Update on last post: Using IP to boost export revenues from agriculture

Dr Wayne Hancock kindly provided a comment about my last post (the report on the use of IP to raise income.)  Wayne is a market development specialist who works for European Fair Trade organisations as well CG centres.  He says:

“Its an interesting concept and is something that Fair Trade and other trade related development organisations have been doing in different way through trying to link small scale farmers to higher value or larger scale markets (although maybe not with as much direct emphasis on IP as a marketing tool).
One confusion that can arise is differences within IP – is it a brand, a name, a regionally based distinction or is it indigenous rights to something distinct from a specific plant animal or location? Many of the products listed in the study don’t seem to have an IP component outside of branding and trade marking hence the emphasis on the IP business plan marketing approach. Even the Blackwood or Mpingo (Dalbergia melanoxum or related species) grows across the region so a distinctive product (as in the regional coffees of Ethiopia) is unlikely to be applicable.
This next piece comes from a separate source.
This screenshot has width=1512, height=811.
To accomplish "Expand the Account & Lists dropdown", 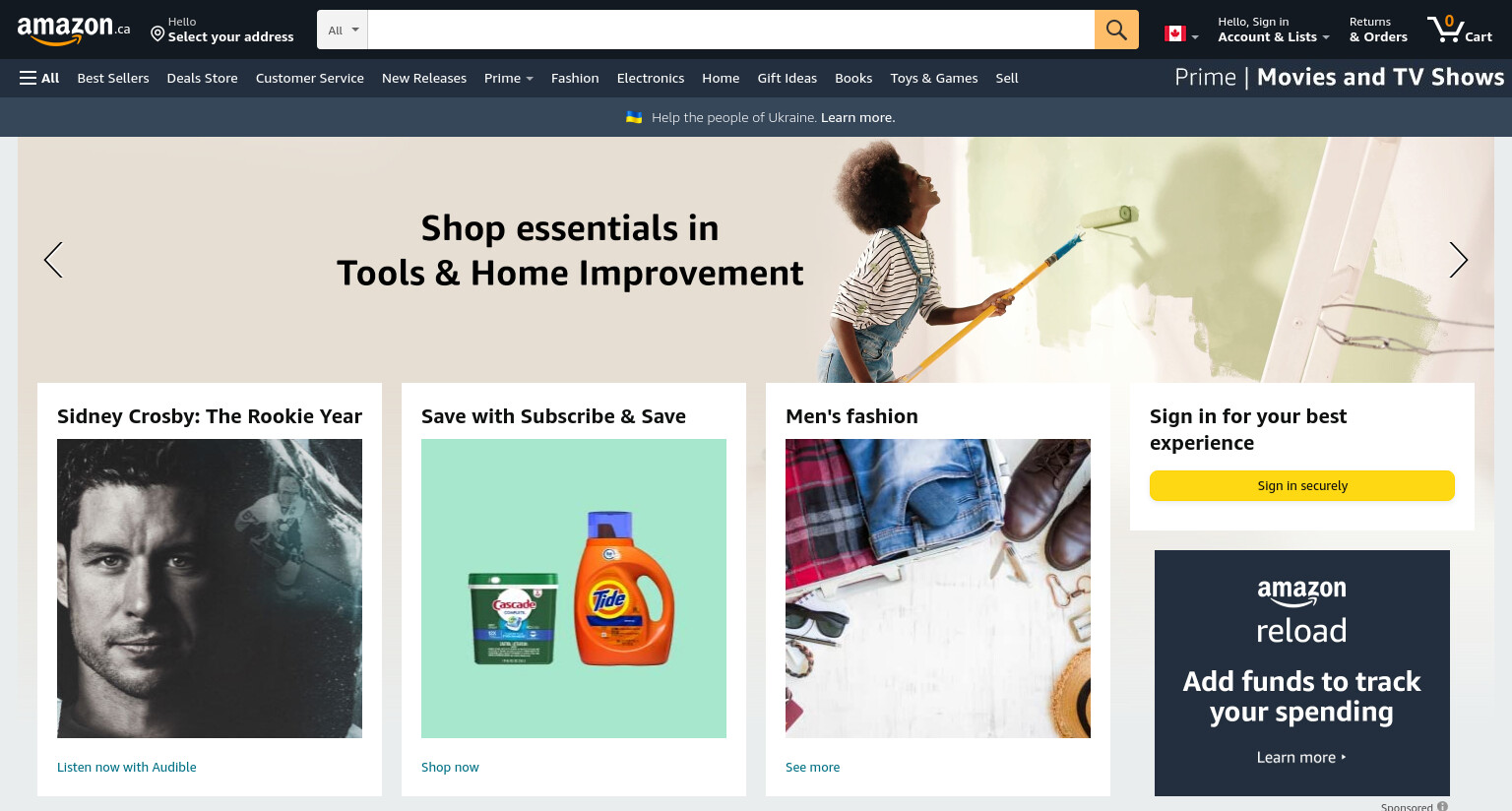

Shea butter is an excellent product and there is at least one group undertaking similar work with that, and the Phytotrade Africa people based in the UK do similar things with several products from Aloes to the Sausage tree (Kiglia spp.) for pharmaceauticals and cosmetics. I have put forward the idea of a regional approach to marketing of tree nuts from southern Africa including macadamia and cashew with a distinctive brand presence to bring more value back to small farmers. However, finding funding and developing the supply and value chains into a substantial market takes time and resources.
The fact that Mozambique used to be a significant cashew producer does not make much difference to consumers who can get quality cashews from a range of locations. Considerable input is needed to bring Mozambiqan cashews up to the world standard again, starting with better genetic material and production through to processing and a marketing strategy; an IP marketing approach is an important part of that, not the complete answer. An integrated approach is needed that supports the products into the market place and makes production, utilisation and conservation viable by providing incentives such as income alternatives to small farmers/land users/collectors is required.